Exercise: Copy every entry below word for word, line by line, with no changes.

Data in this exercise:

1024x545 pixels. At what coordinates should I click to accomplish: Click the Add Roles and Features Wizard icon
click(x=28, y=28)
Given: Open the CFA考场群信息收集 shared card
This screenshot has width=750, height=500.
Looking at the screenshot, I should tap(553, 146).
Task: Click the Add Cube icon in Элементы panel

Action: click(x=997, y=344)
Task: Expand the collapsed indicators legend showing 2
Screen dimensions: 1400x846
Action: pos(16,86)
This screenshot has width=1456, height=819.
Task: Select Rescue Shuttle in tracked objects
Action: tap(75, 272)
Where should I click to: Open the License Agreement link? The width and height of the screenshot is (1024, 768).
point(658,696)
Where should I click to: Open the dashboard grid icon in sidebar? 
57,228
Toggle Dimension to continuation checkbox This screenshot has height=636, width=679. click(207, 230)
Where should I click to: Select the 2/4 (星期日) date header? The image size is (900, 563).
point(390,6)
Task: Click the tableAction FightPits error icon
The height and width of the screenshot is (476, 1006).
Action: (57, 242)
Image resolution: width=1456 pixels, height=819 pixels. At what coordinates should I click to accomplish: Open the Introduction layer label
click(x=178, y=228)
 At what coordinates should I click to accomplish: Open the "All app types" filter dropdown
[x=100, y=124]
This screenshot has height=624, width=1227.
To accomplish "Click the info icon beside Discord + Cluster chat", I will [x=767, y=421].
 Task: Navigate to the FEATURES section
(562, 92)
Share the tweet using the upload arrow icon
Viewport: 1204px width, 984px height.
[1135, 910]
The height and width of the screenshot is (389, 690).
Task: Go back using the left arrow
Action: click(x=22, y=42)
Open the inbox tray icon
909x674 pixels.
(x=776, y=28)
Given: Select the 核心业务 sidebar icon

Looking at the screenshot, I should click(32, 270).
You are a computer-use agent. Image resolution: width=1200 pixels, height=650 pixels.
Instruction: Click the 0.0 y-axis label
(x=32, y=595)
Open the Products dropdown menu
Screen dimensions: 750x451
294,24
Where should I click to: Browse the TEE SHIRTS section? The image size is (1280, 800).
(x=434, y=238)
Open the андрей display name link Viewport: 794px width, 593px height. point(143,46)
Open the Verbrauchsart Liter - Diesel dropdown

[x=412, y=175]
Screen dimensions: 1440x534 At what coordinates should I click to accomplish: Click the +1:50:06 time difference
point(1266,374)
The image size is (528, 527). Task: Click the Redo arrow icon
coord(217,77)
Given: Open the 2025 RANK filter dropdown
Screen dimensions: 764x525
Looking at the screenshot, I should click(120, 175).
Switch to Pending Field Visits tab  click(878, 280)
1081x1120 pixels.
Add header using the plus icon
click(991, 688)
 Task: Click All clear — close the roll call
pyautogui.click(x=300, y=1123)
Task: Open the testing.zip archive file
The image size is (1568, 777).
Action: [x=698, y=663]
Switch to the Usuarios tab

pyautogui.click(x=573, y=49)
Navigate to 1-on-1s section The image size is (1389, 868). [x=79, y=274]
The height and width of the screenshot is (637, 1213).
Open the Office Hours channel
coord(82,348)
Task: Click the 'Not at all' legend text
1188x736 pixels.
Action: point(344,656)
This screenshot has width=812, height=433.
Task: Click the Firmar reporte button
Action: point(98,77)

Response to the exercise:
1024x545 pixels. At what coordinates should I click to accomplish: Click the Add Roles and Features Wizard icon
click(x=28, y=28)
Given: Open the CFA考场群信息收集 shared card
This screenshot has width=750, height=500.
Looking at the screenshot, I should tap(553, 146).
Task: Click the Add Cube icon in Элементы panel

Action: click(x=997, y=344)
Task: Expand the collapsed indicators legend showing 2
Screen dimensions: 1400x846
Action: pos(16,86)
This screenshot has width=1456, height=819.
Task: Select Rescue Shuttle in tracked objects
Action: tap(75, 272)
Where should I click to: Open the License Agreement link? The width and height of the screenshot is (1024, 768).
point(658,696)
Where should I click to: Open the dashboard grid icon in sidebar? 
57,228
Toggle Dimension to continuation checkbox This screenshot has height=636, width=679. click(207, 230)
Where should I click to: Select the 2/4 (星期日) date header? The image size is (900, 563).
point(390,6)
Task: Click the tableAction FightPits error icon
The height and width of the screenshot is (476, 1006).
Action: (57, 242)
Image resolution: width=1456 pixels, height=819 pixels. At what coordinates should I click to accomplish: Open the Introduction layer label
click(x=178, y=228)
 At what coordinates should I click to accomplish: Open the "All app types" filter dropdown
[x=100, y=124]
This screenshot has height=624, width=1227.
To accomplish "Click the info icon beside Discord + Cluster chat", I will [x=767, y=421].
 Task: Navigate to the FEATURES section
(562, 92)
Share the tweet using the upload arrow icon
Viewport: 1204px width, 984px height.
[1135, 910]
The height and width of the screenshot is (389, 690).
Task: Go back using the left arrow
Action: click(x=22, y=42)
Open the inbox tray icon
909x674 pixels.
(x=776, y=28)
Given: Select the 核心业务 sidebar icon

Looking at the screenshot, I should click(32, 270).
You are a computer-use agent. Image resolution: width=1200 pixels, height=650 pixels.
Instruction: Click the 0.0 y-axis label
(x=32, y=595)
Open the Products dropdown menu
Screen dimensions: 750x451
294,24
Where should I click to: Browse the TEE SHIRTS section? The image size is (1280, 800).
(x=434, y=238)
Open the андрей display name link Viewport: 794px width, 593px height. point(143,46)
Open the Verbrauchsart Liter - Diesel dropdown

[x=412, y=175]
Screen dimensions: 1440x534 At what coordinates should I click to accomplish: Click the +1:50:06 time difference
point(1266,374)
The image size is (528, 527). Task: Click the Redo arrow icon
coord(217,77)
Given: Open the 2025 RANK filter dropdown
Screen dimensions: 764x525
Looking at the screenshot, I should click(120, 175).
Switch to Pending Field Visits tab  click(878, 280)
1081x1120 pixels.
Add header using the plus icon
click(991, 688)
 Task: Click All clear — close the roll call
pyautogui.click(x=300, y=1123)
Task: Open the testing.zip archive file
The image size is (1568, 777).
Action: [x=698, y=663]
Switch to the Usuarios tab

pyautogui.click(x=573, y=49)
Navigate to 1-on-1s section The image size is (1389, 868). [x=79, y=274]
The height and width of the screenshot is (637, 1213).
Open the Office Hours channel
coord(82,348)
Task: Click the 'Not at all' legend text
1188x736 pixels.
Action: point(344,656)
This screenshot has width=812, height=433.
Task: Click the Firmar reporte button
Action: point(98,77)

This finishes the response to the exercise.